William Gurney Benham | |
Birth Date: | 16 February 1859[1] |
Birth Place: | Colchester, Essex, England |
Death Date: | [2] |
Death Place: | Colchester, Essex, England[3] |
Nationality: | British |
Children: | Hervey Benham |
Sir William Gurney Benham, FSA, FRHS (; 16 February 1859 – 13 May 1944) was a British newspaper editor, published author and three times Mayor of Colchester.
William Benham was born on 16 February 1859 to Edward Benham, a printer, and Mary Carr. He was educated at the Merchant Taylors' School until 1873 and then at Colchester Royal Grammar School, a school about which he has written, of whose old boys' society he was later President and which still has a building named after him.[3] In 1880 he married Maria Louisa Quilter and had four children: Cecil Edward Gurney Benham (1881–1929), Violet Inez Benham (1882–1968), Gerald Carr Benham (1883–1962) and Charles Benham (1884–1945). [4] In 1904 he married Ethel Hervey Elwes and had three children: Edith Tayspill Benham (1905-1955), Hervey William Gurney Benham (1910-1987) and Maura Elwes Mary Benham (1912-1995).

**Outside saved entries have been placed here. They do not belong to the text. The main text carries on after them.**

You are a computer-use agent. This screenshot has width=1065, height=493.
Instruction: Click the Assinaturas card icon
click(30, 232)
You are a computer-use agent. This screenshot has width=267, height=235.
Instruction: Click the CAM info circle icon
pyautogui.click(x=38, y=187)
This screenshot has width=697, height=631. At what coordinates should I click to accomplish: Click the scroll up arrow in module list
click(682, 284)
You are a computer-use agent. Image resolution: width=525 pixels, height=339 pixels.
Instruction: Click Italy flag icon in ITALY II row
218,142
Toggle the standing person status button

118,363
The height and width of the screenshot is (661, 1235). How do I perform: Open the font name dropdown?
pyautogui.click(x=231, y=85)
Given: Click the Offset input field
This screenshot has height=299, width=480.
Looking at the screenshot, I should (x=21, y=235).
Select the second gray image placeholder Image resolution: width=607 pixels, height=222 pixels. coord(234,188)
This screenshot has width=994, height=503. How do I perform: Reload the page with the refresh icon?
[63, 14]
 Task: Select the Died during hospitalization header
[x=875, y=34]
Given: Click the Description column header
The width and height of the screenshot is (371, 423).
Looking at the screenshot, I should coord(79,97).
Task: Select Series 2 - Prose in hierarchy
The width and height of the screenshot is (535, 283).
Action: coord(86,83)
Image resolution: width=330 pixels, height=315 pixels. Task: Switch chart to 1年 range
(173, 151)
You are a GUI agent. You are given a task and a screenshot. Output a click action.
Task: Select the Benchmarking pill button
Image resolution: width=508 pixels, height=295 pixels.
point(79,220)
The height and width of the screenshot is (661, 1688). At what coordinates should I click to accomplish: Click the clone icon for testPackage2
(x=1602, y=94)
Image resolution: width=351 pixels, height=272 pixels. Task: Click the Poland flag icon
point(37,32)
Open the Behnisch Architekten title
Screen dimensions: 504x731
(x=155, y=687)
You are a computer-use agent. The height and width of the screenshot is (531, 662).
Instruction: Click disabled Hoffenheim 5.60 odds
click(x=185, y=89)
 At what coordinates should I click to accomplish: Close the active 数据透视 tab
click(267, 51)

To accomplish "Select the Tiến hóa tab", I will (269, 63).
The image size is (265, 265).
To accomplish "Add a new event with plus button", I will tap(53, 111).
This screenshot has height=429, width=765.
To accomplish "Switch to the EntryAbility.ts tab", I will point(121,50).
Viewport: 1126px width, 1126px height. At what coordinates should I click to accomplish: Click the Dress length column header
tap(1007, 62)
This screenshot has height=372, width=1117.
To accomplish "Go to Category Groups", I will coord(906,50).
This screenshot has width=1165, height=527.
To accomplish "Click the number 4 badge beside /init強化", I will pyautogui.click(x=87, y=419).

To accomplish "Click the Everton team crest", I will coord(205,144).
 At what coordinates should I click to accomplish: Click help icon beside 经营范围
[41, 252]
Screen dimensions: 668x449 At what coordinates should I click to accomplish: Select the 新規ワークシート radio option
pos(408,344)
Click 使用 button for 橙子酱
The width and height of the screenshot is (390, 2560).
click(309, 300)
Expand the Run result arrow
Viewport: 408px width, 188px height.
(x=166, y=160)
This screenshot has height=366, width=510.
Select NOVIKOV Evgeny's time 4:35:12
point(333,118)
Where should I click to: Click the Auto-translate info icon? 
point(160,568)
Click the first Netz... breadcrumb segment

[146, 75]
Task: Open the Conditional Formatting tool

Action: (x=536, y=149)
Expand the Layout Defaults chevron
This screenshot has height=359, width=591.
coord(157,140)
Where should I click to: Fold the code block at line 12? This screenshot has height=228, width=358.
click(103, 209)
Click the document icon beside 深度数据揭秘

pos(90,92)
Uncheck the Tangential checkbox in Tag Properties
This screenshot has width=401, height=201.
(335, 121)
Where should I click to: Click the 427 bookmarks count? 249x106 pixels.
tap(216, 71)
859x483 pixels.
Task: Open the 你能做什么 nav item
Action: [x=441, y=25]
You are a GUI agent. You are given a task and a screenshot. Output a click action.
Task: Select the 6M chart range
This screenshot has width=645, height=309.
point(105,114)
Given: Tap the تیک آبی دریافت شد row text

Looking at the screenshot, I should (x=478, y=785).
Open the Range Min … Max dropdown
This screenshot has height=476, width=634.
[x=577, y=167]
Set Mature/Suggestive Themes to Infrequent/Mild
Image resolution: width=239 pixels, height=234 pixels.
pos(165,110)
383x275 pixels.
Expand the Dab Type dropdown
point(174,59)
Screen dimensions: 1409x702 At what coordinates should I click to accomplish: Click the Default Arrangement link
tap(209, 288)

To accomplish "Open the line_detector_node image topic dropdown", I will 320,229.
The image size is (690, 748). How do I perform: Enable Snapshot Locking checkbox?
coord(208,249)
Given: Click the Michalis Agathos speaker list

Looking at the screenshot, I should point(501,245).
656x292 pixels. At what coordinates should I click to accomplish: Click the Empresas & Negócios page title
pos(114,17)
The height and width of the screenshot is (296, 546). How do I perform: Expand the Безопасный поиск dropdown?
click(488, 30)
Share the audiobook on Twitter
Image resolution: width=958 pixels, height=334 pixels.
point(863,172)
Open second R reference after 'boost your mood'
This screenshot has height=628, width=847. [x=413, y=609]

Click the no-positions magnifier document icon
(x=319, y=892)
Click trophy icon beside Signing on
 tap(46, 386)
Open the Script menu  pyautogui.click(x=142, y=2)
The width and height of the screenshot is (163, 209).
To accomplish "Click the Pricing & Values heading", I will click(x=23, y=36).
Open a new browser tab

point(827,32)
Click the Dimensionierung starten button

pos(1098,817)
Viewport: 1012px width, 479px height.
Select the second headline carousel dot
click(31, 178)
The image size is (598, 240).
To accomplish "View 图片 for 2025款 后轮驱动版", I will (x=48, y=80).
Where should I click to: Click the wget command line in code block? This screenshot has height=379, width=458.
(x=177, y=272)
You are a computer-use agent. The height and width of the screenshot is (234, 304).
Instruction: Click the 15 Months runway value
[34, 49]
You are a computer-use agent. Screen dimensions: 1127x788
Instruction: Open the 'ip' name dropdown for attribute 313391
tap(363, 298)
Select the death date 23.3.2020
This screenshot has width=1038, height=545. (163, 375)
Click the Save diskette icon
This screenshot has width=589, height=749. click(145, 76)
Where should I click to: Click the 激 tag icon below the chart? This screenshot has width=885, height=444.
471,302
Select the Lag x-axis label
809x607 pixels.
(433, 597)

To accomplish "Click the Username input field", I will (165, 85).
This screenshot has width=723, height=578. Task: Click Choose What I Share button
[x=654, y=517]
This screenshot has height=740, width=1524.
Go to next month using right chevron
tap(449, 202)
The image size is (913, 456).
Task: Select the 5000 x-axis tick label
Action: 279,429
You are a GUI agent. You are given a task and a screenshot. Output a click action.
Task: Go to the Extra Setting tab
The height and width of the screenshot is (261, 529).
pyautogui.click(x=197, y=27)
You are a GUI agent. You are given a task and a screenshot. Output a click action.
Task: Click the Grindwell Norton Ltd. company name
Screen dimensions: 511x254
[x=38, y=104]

His first job was as a journalist in Wiltshire in 1881.[5] In 1884 he took over the family printing business and began his 59-year editorship of the Essex County Standard.[5] From 1892 to 1929 he edited the newspaper jointly with his brother, Charles Edwin Benham. A "conscientious as well as an excellent scholar",[6] [7] he is now mainly known through his many publications, many of which are transcriptions of official documents from mediaeval times, particularly those related to his home town of Colchester. He also compiled a number of books of quotations, leading a reviewer in the Journal of Education to comment after his death, "it is remarkable that one man — Sir William Gurney Benham — was able to collect and arrange some fifty thousand quotations and proverbs".[8] For ten years he was also editor of the Essex Review.[9]
In addition, Gurney Benham was mayor of Colchester three times, for the years 1892/93, 1908/09 and 1933/34,[10] in 1933 was appointed to the honour of High Steward of Colchester and was knighted in 1935 in recognition of his public service.[3] He remained editor of the Standard until 1943,[7] and was a director of the Colchester Gas Company for over forty years, being chairman until his resignation on grounds of ill health the day before his death.[2]
Benham died on 13 May 1944.[2]
Gurney Benham Close, a street in Colchester, and Gurney Benham House, a building on the Colchester Royal Grammar School campus, are named after him.